Closed mayala7 closed 6 months ago
Hi, my guess from this error trace is that the textgrid files have not been correctly downloaded. Could you check that it has been downloaded? One thing you can do to check this is to run the command git annex whereis examplefile
for example git annex whereis avatar.TextGrid
from within the TextGrid folder. You should see an output that includes a line for your computer you are running this on denoted by [here]
.
Thank you so much for your reply!
This is the output that I get: "(cs1430) marcs@marcos-mbp-6 TextGrids % pwd /Users/marcs/Downloads/serre_lab_downloads/combined/serre_lab_complete/deep-fMRI-dataset/encoding/data/ds003020/derivative/TextGrids (cs1430) marcs@marcos-mbp-6 TextGrids % git annex whereis avatar.TextGrid whereis avatar.TextGrid (3 copies) 2d584fb4-4599-4c6d-b08e-51eaad43d01a -- [s3-PUBLIC] 7fb1f0aa-4b48-4da2-98ca-6925f50fd075 -- root@d478b603bb6a:/content/drive/MyDrive/serre_lab/deep-fMRI-dataset/data/ds003020 c8ac4a72-0900-4d77-83ff-3b4e30ba2967 -- root@openneuro-prod-dataset-worker-0:/datasets/ds003020
s3-PUBLIC: https://s3.amazonaws.com/openneuro.org/ds003020/derivative/TextGrids/avatar.TextGrid?versionId=Pp0T2GYK3Q4IxtVAEMJ5e17hwIq8P7bA ok"
I didn't get the "[here]". Furthermore, running "python encoding.py --subject UTS03 --feature eng1000" after this didn't work too.
it looks like you haven't successfully downloaded the data which you need to do before you run the models. we do have a function built in for this which you can see described on the README file python load_dataset.py -download_preprocess
you can also do this your self by running git annex get derivative
from the main data directory folder. Just fyi this will download a lot of data so I would make sure you have atleast 100gb of space available.
I hope that helps!
Thanks so much for your help! I'm just a bit confused because I did the download without problems and just checked the "avatar.TextGrid" file and it is exists locally with the following content:
""File type = "ooTextFile" Object class = "TextGrid"
xmin = 0.0124716553288
xmax = 754.248299719
tiers?
But when I run "python encoding/encoding.py --subject UTS03 --feature eng1000" from the correct directory, I still get the "ValueError: File format not recognized" error.
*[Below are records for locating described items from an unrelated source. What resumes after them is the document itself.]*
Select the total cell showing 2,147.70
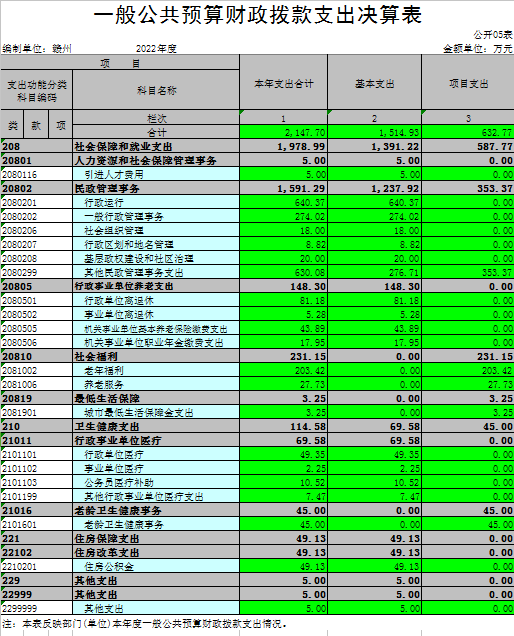This screenshot has width=514, height=636. click(x=284, y=132)
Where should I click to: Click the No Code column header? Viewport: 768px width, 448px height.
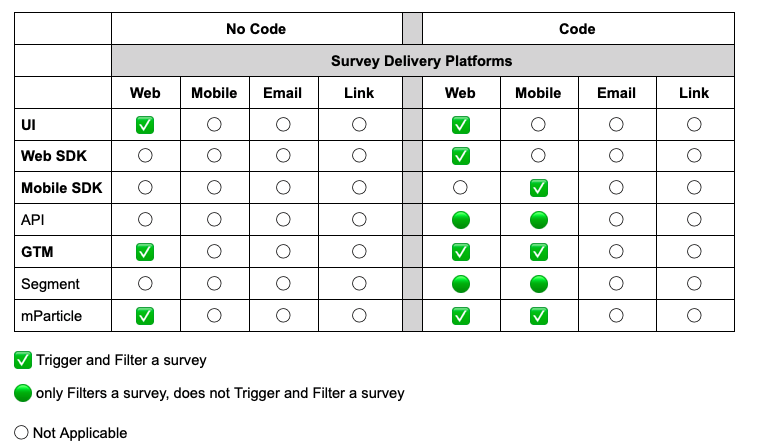[256, 29]
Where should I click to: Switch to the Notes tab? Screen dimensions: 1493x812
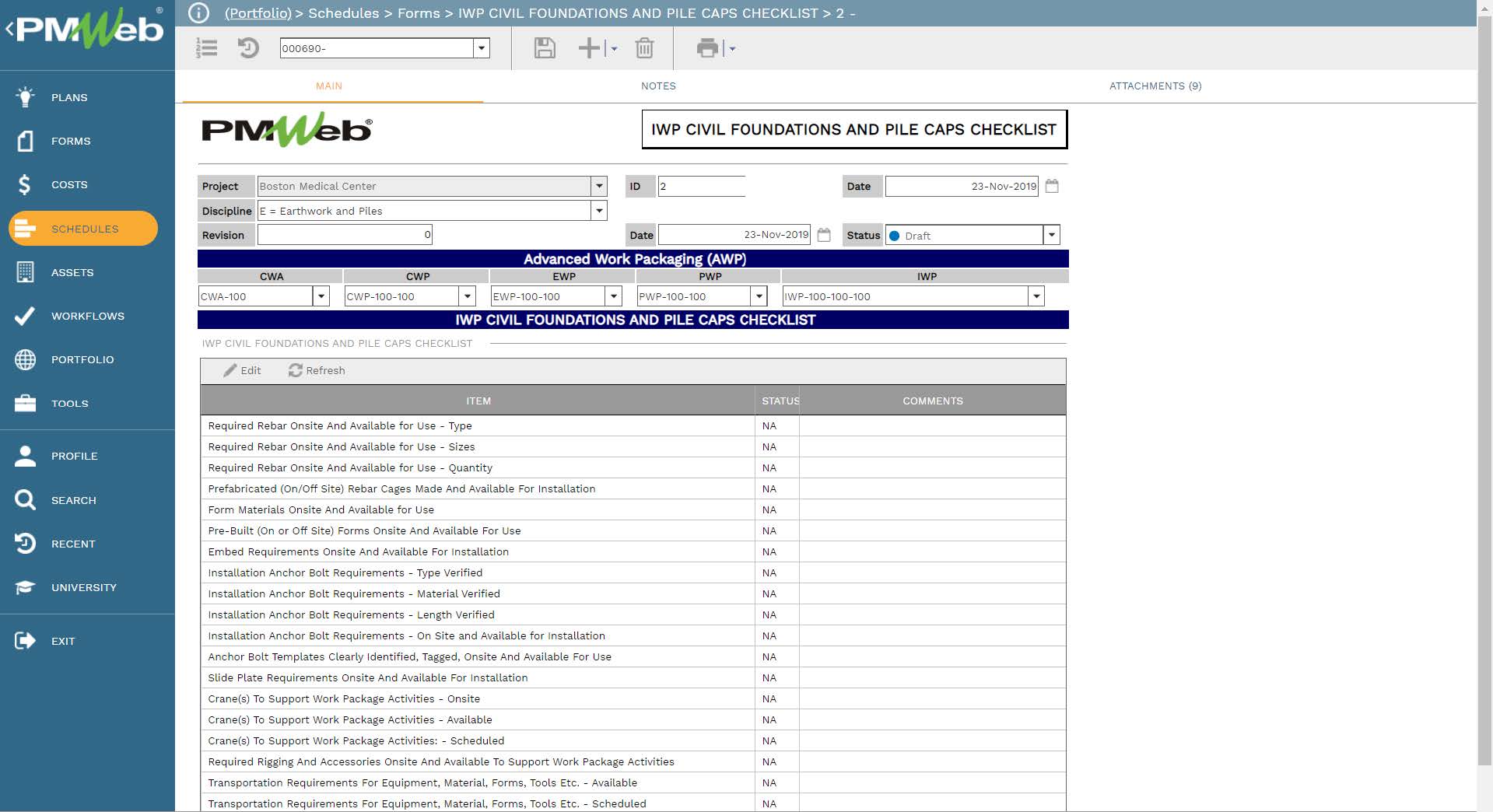(657, 86)
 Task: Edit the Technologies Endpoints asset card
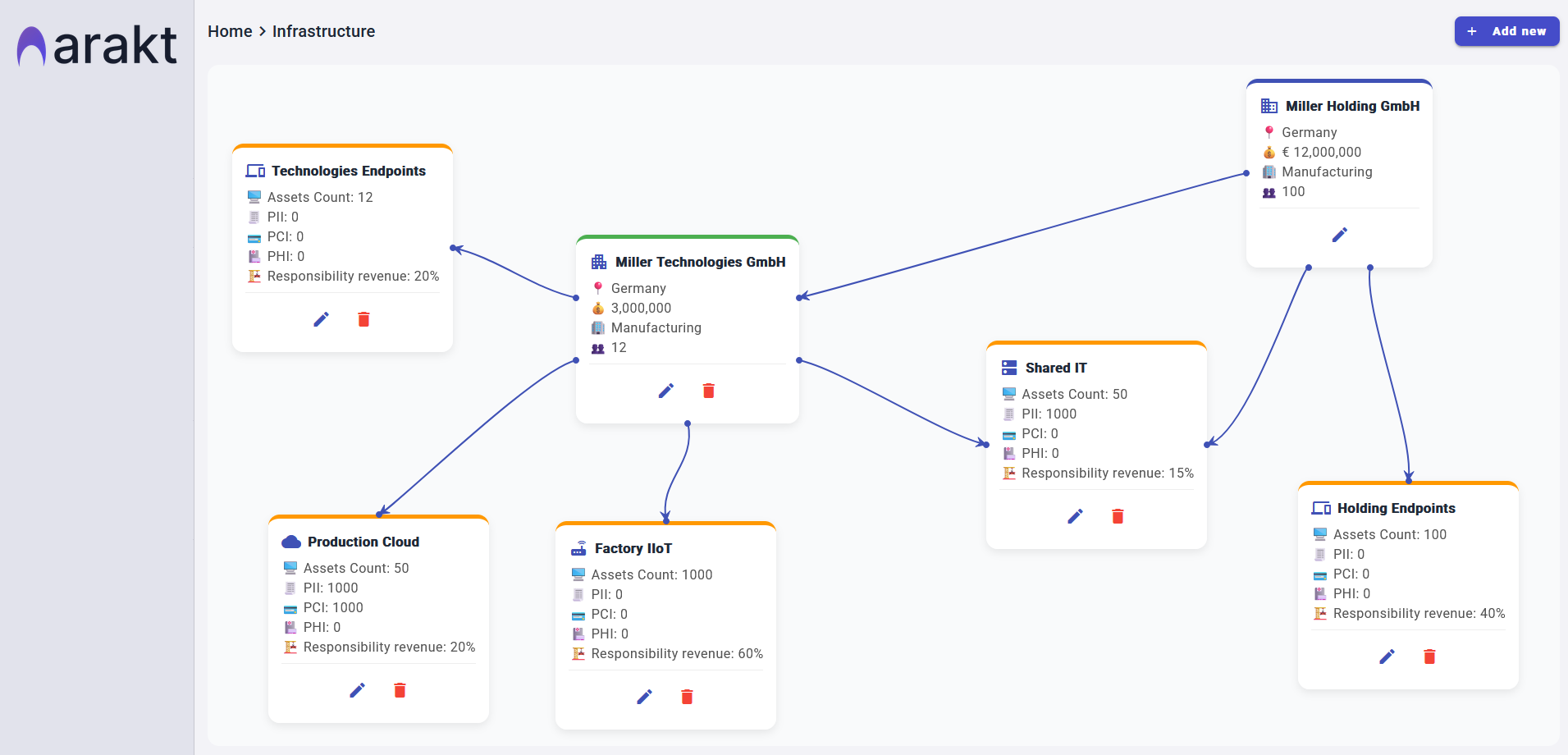[321, 319]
I've attached the "avatar.TextGrid" file for reference using this link: https://drive.google.com/file/d/1ItvEsYv5LJxBKAQMVYgZ6VSmsdbWsh5x/view?usp=sharing
Thanks again!
hm where is this downloaded data in relation to the encoding folder/can you walk through how you downloaded? Could you also share your environment information?
I just tried walking through the steps in the readme on a clean install computer and didn't have an issue running the encoding.py file
Here is where the TextGrid files are:
"(cs1430) marcs@marcos-mbp-6 TextGrids % ls adollshouse.TextGrid gpsformylostidentity.TextGrid singlewomanseekingmanwich.TextGrid adventuresinsayingyes.TextGrid hangtime.TextGrid sloth.TextGrid afatherscover.TextGrid haveyoumethimyet.TextGrid souls.TextGrid againstthewind.TextGrid howtodraw.TextGrid stagefright.TextGrid alternateithicatom.TextGrid ifthishaircouldtalk.TextGrid stumblinginthedark.TextGrid avatar.TextGrid inamoment.TextGrid superheroesjustforeachother.TextGrid ... cut short for brevity by me
(cs1430) marcs@marcos-mbp-6 TextGrids % pwd /Users/marcs/Downloads/serre_lab_downloads/combined/serre_lab_complete/deep-fMRI-dataset/encoding/data/ds003020/derivative/TextGrids"
And for downloading I followed the read me instructions. Also for environment information, I attached a txt file to this message. environment_info.txt
All good! For anyone wondering, please make sure you have enough compute when download data. Thank you for your help
(Note: I assume that my installation of git annex is correct and I have installed all dependencies from requirements.txt)
(cs1430) marcs@marcos-mbp-6 encoding % git annex init "serre_fmri_encoding" init serre_fmri_encoding (recording state in git...)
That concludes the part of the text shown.